Regarding microbial diversity, we observed a tendency to a decreased microbial gene richness in PWH vs the MetaCardis and MetaHit group, but a significant decrease was only observed vs the MicroObes group. We cannot exclude that potential biases associated with different sequencing technologies could influence these results, even if data was properly downsized to same equal sequencing depth and normalized. In previous studies with PWH, discordant results have been reported regarding microbial diversity, being either decreased or not [9]. This discrepancy could be also related to sexual preference, MSM individuals presenting higher diversity compared with non-MSM individuals [12, 13]. Our stratified analyses of microbial gene richness between MSM and non-MSM individuals revealed no significant difference between both groups. The results on diversity appear to be counterbalanced between sexual preference and HIV infection.
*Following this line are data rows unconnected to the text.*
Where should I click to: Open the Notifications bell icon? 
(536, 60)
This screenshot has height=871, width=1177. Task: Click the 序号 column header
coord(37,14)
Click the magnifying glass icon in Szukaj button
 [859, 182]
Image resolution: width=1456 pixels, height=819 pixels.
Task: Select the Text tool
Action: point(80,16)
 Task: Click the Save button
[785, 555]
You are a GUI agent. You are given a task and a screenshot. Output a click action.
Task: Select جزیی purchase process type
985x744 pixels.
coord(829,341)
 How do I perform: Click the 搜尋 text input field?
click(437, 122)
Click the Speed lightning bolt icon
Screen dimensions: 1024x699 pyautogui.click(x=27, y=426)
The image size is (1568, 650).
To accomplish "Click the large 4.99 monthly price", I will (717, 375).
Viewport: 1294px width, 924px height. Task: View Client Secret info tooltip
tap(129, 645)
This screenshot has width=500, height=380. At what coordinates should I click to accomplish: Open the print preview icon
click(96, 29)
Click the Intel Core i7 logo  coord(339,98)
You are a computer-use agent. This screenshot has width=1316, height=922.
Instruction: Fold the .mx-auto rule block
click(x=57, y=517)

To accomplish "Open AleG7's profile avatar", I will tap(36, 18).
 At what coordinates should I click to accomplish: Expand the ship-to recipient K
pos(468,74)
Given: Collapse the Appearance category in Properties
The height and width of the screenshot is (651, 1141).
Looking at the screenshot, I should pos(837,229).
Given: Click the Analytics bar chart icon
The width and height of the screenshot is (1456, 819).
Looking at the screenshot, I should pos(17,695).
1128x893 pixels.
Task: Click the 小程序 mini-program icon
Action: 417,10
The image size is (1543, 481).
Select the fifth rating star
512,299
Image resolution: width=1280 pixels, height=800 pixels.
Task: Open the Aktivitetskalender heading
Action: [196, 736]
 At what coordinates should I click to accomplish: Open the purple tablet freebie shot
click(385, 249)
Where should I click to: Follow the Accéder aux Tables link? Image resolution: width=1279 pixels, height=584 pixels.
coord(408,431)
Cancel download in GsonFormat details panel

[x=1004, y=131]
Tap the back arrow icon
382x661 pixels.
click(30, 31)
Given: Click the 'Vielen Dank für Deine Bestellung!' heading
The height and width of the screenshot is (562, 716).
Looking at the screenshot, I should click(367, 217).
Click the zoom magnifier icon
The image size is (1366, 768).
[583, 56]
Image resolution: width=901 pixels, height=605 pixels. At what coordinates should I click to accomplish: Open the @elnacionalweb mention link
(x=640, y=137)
We observed that the module accounting for LPS production was higher in PWH as compared to controls. However, when considering the MSM and non-MSM groups, LPS production was higher in the MSM group but not in the non-MSM group as compared to the 3 control groups. This suggests that higher LPS production, in favor of a pro-inflammatory profile, could be linked to the Prevotella enrichment in the MSM group, in good accordance with previous studies reporting the pro-inflammatory profile of Prevotella [10]. As well, we do not observe a strong association between tested inflammatory markers (IL-6, CRP) and MGS abundances in our group of PWH.
We were also able to analyze the evolution of gut microbiome according to ART. In fact, we analyzed 7 ART-controlled PWH first when talking ART including a protease inhibitor and second after a mean duration of 17 weeks when taking a dual therapy including an integrase strand transfer inhibitor (RAL) and a CCR5 inhibitor (MVC). While this shift was associated with a major modification in the profile of genes expressed in subcutaneous adipose tissue [64], with a profile indicating higher insulin resistance and decreased T lymphocytes activation, we did not observe major differences in the gut microbiome profile. In particular, the level of butyrate-producing bacteria was not modified, in accordance with the unmodified HOMA-IR index. While several studies compared gut dysbiosis before and after ART initiation and indicated the persistence of dysbiosis [9, 10], only a few studies evaluated gut microbiome modifications according to the nature of ART. Lower microbiota richness as compared to HIV-negative controls was observed in PWH receiving protease inhibitors while the richness was similar in those receiving integrase strand transfer inhibitors [65], but the sexual preference was not taken into consideration. The effect of maraviroc on gut microbiota has not been previously evaluated in PWH. Importantly, we analyzed the same subjects twice. Nevertheless, the low number of PWH in our study precludes the identification of small differences related to ART.